Studies to Assess Ziftomenib in Combination With Ven+Aza or 7+3 in Patients With Untreated NPM1-m or KMT2A-r AML

Launched by KURA ONCOLOGY, INC. · May 28, 2025

Keywords

ClinConnect Summary

This clinical trial is studying a new drug called ziftomenib for patients with acute myeloid leukemia (AML) who have specific genetic changes. The goal is to see if adding ziftomenib to standard treatments can improve patient outcomes. There are two parts to the study: one for older patients or those with serious health issues, who will receive ziftomenib along with two other medications, and another for healthier patients, where ziftomenib will be added during different phases of their treatment. Importantly, neither the patients nor their doctors will know if they are receiving ziftomenib or a placebo (a treatment with no active drug) to ensure unbiased results.

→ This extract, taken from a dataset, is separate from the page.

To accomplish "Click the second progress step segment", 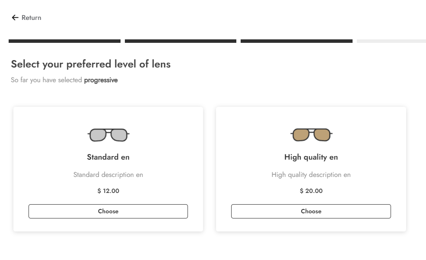I will (x=181, y=41).
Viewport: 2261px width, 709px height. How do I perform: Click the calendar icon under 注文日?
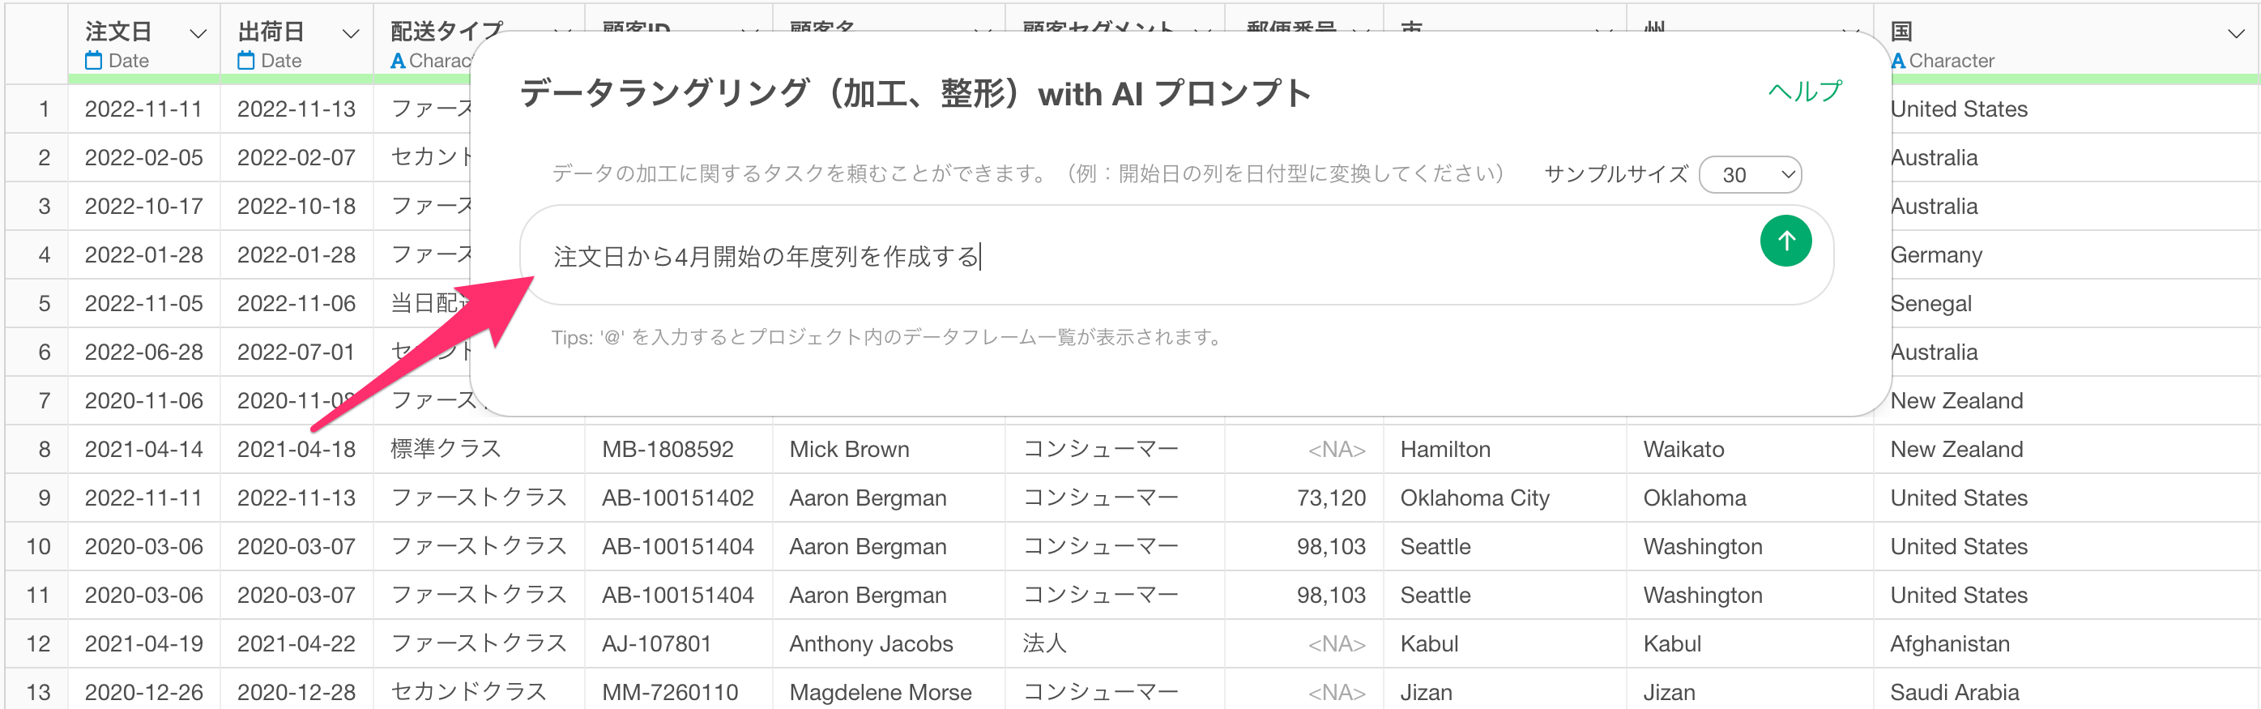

To participate in this trial, you need to be at least 18 years old and have a confirmed diagnosis of AML. If you are older than 75 or have certain health conditions, you may qualify for the first part of the study. For the second part, you must meet specific health criteria and have particular genetic markers. Throughout the trial, participants will receive close monitoring and care, and it is essential that women use contraception during the study due to potential risks. This trial is not yet recruiting, but it represents an important step toward finding new treatments for AML.

Gender

ALL

Eligibility criteria

• Key Inclusion Criteria:
• The following criteria apply to both the Nonintensive Therapy Study and the Intensive Therapy Study unless otherwise noted:
• • Age ≥18 years at time of signing the informed consent form.
• • Diagnosis of AML per the 2022 WHO Classification of Hematolymphoid Tumors (5th Edition).
• • Eastern Cooperative Oncology Group (ECOG) performance status of 0, 1, or 2.
• • Adequate liver and kidney function according to protocol requirements.
• • A female of childbearing potential must agree to use adequate contraception from the time of screening through 180 days following the last dose of study intervention. A male with a female partner of childbearing potential must agree to use abstinence or adequate contraception from the time of screening through 90 days following the last dose of study intervention.
• * NONINTENSIVE THERAPY STUDY ONLY (VEN+AZA):
• • 1. Documented NPM1-m.
• 2. Patients considered ineligible for Intensive Therapy defined by the following:
• • i. Age ≥75, OR
• • ii. Age \<75 with an ECOG performance status of 2 or cardiac, renal, or kidney impairment per protocol criteria.
• * INTENSIVE THERAPY STUDY ONLY (7+3):
• • 1. Documented NPM1-m or KMT2A-r (KMT2A-r patients with a partial tandem duplication are not eligible).
• • 2. Documented FLT3 wild-type or ITD ratio \<0.05 OR ineligible to receive FLT3-targeted therapy (medically ineligible or mutation in which FLT3 inhibition is not SOC). Lack of access to an FLT3 inhibitor is not considered "ineligible" for FLT3-targeted therapy.
• • 3. Ejection fraction of ≥50%.
• • 4. Fit for Intensive Therapy per Investigator opinion.
• Key Exclusion Criteria:
• • Prior therapy for AML (except hydroxyurea or leukapheresis for WBC control).
• • Diagnosis of acute promyelocytic leukemia (APL), blast phase chronic myeloid leukemia, or isolated myeloid sarcoma.
• • Known history of BCR-ABL mutation.
• * History of other active concurrent malignancies prior to study entry except:
• • 1. Basal cell skin cancer or localized squamous cell cancer of the skin
• • 2. Previous malignancy confined and locally resected (or treated with other modalities) with curative intent
• • 3. Prostate or breast cancer receiving adjuvant hormonal therapy.
• • Active central nervous system (CNS) involvement by AML.
• • Clinical signs/symptoms of leukostasis or white blood cells (WBC) \>25×10\^9/L prior to start of ziftomenib/placebo. Note: Hydroxyurea and/or leukapheresis are permitted to meet this criterion.
• • Known uncontrolled HIV infection or known active hepatitis B virus, hepatitis C virus infection, or other uncontrolled infection.
• • Uncontrolled intercurrent illness including but not limited to, cardiac illness as defined in the protocol.
• • Women who are pregnant or lactating.